- [Data shown]
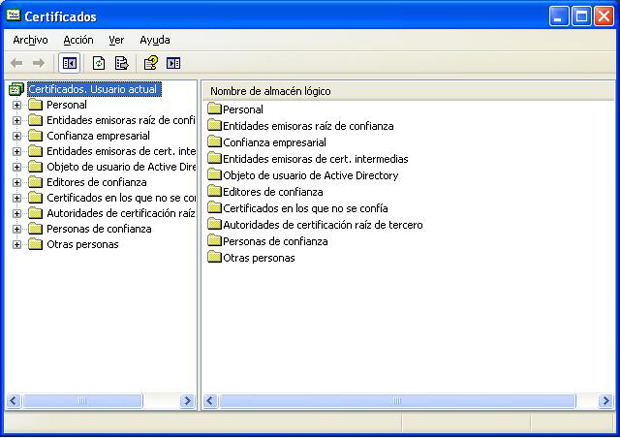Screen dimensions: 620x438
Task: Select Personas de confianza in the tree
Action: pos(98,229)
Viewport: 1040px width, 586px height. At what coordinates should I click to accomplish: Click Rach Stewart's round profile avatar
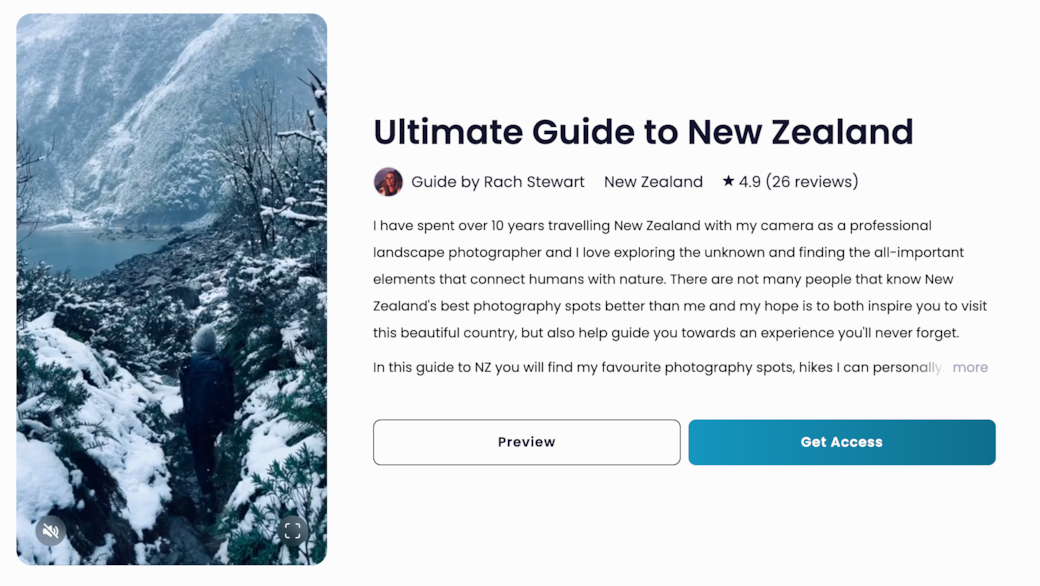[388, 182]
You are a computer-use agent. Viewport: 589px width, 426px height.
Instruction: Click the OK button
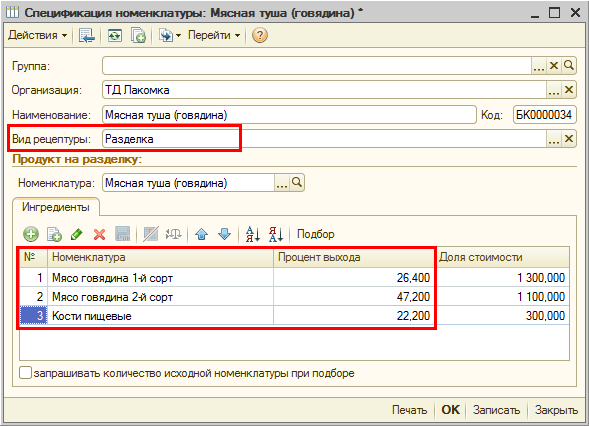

- [Activity] Going from the line that holds "Viewport: 1040px width, 586px" to the end of the listing above, copy each line exactly and nothing more, leaving pictures aside.

- [Result of this exercise]
Viewport: 1040px width, 586px height. At what coordinates should I click to accomplish: Click Rach Stewart's round profile avatar
[388, 182]
You are a computer-use agent. Viewport: 589px width, 426px height.
Instruction: Click the OK button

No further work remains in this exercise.